Purpose : Forward pulmonary blood flow may be absent in some neonates with Ebstein's anomaly by anatomical or functional pulmonary atresia in association with the elevated pulmonary vascular resistance, patent ductus arteriosus and tricuspid regurgitation. We reviewed the presentation and outcomes of symptomatic neonates with Ebstein's anomaly focusing on the pulmonary atresia. Methods : Clinical presentation and outcome of 15 symptomatic neonates with Ebstein's anomaly seen at Asan medical center from 1998 to 2004 were reviewed.
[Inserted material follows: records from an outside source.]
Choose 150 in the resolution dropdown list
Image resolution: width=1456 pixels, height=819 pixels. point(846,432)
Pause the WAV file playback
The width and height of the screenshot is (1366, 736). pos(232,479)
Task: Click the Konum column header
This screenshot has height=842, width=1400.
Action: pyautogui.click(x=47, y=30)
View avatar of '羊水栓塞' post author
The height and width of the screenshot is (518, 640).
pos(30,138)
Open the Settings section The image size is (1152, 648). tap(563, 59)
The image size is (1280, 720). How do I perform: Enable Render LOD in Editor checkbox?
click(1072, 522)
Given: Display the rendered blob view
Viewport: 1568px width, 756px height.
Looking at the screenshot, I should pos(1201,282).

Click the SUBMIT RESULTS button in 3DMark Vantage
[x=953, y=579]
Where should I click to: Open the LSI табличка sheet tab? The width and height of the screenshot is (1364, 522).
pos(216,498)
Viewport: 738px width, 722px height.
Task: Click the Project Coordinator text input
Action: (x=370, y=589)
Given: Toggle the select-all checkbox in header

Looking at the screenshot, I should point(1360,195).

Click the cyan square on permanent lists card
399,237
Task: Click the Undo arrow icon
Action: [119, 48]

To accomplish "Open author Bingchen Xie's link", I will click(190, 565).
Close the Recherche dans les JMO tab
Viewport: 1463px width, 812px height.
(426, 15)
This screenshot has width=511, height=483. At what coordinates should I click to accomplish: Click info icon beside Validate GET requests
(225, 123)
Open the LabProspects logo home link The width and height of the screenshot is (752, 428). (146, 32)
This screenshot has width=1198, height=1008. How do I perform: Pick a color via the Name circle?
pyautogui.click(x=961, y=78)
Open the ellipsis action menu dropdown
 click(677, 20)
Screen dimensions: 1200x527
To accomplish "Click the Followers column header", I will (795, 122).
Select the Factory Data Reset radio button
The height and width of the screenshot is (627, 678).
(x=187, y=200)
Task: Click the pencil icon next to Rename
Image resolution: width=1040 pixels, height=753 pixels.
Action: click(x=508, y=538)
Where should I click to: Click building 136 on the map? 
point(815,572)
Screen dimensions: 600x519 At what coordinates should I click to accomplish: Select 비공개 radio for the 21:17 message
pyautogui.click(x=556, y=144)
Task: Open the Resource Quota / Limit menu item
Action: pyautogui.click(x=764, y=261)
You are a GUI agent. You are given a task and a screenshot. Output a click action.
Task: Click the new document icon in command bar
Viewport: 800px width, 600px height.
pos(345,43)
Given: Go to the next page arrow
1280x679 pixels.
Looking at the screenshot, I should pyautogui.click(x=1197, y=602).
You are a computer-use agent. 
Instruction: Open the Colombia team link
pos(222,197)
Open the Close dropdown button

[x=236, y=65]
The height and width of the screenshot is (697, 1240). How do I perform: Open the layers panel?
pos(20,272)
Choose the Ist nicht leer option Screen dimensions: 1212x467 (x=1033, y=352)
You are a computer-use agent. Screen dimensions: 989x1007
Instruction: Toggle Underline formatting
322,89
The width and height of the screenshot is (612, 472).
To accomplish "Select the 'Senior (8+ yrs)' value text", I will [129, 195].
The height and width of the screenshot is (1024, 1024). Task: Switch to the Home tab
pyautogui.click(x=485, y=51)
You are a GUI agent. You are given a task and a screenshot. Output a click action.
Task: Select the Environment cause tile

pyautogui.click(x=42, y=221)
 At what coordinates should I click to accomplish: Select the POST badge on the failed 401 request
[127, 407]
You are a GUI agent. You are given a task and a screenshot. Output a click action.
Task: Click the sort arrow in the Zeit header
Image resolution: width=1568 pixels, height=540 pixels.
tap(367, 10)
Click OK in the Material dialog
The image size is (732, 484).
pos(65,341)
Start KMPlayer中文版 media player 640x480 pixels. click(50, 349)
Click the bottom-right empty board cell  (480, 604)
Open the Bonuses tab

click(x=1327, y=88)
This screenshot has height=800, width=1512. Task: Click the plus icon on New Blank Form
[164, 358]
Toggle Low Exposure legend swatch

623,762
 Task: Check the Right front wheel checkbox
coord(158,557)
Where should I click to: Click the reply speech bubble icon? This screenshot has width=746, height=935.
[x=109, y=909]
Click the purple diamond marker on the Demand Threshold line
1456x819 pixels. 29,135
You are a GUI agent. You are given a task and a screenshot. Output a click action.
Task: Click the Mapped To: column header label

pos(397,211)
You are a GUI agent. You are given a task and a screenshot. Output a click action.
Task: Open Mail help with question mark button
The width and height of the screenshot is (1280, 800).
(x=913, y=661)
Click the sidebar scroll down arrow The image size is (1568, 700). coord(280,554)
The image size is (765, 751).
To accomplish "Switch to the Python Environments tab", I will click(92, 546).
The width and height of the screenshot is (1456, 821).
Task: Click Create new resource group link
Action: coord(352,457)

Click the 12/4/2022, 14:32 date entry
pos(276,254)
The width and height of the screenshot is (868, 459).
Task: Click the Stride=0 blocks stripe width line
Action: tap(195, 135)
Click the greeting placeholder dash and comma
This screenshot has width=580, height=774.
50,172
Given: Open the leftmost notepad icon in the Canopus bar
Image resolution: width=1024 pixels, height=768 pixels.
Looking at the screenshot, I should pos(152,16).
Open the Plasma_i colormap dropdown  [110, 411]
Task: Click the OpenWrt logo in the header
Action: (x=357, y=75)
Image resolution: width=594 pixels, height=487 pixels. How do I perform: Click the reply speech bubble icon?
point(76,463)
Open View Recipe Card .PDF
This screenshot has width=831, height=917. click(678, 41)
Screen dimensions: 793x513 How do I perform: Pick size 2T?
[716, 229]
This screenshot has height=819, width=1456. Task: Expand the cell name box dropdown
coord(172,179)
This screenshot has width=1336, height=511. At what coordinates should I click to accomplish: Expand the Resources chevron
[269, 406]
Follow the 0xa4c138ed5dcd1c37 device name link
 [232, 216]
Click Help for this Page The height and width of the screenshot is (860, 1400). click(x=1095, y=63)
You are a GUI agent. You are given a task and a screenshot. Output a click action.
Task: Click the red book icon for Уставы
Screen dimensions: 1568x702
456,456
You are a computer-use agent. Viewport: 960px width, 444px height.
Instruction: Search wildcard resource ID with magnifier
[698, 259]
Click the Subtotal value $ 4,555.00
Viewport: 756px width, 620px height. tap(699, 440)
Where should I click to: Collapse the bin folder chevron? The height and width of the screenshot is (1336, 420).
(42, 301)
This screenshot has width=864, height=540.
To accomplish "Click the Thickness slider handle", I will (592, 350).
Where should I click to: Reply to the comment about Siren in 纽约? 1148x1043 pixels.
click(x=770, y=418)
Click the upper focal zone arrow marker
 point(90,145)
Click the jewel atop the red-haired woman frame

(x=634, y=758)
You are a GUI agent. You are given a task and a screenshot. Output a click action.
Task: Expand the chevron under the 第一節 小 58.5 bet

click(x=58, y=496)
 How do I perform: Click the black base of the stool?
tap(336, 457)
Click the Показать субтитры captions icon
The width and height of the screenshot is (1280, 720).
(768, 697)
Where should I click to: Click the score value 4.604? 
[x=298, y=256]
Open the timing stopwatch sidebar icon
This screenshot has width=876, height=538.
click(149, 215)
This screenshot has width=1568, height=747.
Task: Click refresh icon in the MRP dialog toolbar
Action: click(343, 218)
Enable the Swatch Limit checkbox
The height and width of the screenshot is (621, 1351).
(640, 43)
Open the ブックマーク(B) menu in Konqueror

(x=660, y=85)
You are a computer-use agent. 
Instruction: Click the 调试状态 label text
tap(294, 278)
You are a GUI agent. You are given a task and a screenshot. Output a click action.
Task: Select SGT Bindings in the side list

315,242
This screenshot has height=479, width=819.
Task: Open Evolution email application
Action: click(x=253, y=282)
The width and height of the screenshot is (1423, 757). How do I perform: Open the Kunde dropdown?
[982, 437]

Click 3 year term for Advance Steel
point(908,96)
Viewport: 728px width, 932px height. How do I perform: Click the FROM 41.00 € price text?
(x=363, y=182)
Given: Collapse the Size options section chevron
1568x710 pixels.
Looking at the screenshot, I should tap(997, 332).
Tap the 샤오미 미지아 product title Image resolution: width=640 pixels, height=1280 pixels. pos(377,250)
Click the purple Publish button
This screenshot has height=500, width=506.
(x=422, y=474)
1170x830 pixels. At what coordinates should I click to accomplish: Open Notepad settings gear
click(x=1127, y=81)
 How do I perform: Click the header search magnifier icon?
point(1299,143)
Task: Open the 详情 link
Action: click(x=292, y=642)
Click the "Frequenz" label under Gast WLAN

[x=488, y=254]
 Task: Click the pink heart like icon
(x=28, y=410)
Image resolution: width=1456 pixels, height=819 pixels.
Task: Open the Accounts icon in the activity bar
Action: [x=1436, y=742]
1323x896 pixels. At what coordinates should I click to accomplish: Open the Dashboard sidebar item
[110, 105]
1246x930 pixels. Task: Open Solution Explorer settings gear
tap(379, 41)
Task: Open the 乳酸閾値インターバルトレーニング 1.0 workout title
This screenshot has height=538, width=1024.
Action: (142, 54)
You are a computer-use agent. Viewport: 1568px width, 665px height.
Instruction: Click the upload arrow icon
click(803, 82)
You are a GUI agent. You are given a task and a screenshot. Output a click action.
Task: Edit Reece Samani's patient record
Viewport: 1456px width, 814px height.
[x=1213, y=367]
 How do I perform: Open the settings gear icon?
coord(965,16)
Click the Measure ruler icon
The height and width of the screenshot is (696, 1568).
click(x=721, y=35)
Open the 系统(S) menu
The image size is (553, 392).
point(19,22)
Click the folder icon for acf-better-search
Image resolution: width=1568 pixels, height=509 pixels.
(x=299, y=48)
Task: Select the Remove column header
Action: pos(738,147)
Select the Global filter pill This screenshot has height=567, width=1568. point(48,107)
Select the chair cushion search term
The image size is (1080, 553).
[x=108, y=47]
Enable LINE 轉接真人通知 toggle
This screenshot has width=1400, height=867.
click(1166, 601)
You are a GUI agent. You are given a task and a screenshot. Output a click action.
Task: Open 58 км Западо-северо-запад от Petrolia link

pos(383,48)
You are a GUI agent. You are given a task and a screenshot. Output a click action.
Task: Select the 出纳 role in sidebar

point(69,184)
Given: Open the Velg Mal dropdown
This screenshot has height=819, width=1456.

Results : Ten(67%) of 15 patients showed no forward pulmonary blood flow and 6 of them had functional pulmonary atresia. $O_2$ saturation and pH were lower and cardiothoracic(CT) ratio in chest radiography was more increased in the patients with pulmonary atresia than in the patients without pulmonary atresia(P<0.05). pH and CT ratio were not different between the anatomical and functional pulmonary atresia group, but $O_2$ saturation was lower in functional atresia group(P<0.05). 13 patients(87%) were managed with $PGE_1$. 4 of 6 patients with functional pulmonary atresia were treated with inhaled nitric oxide. Surgery was performed in 1 of 5 patients without pulmonary atresia and in 8 of 10 patients with pulmonary atresia during follow-up period(mean 37 months). 3 patients(20%) died and none of patients without pulmonary atresia died. Conclusion : We found that most symptomatic neonates with Ebstein's anomaly had functional or anatomical pulmonary atresia. The neonates with Ebstein's anomaly who had no forward pulmonary blood flow were more symptomatic and needed surgery earlier. Further studies will be needed to distinguish effectively functional and anatomical pulmonary atresia and to manage appropriately neonates with functional atresia.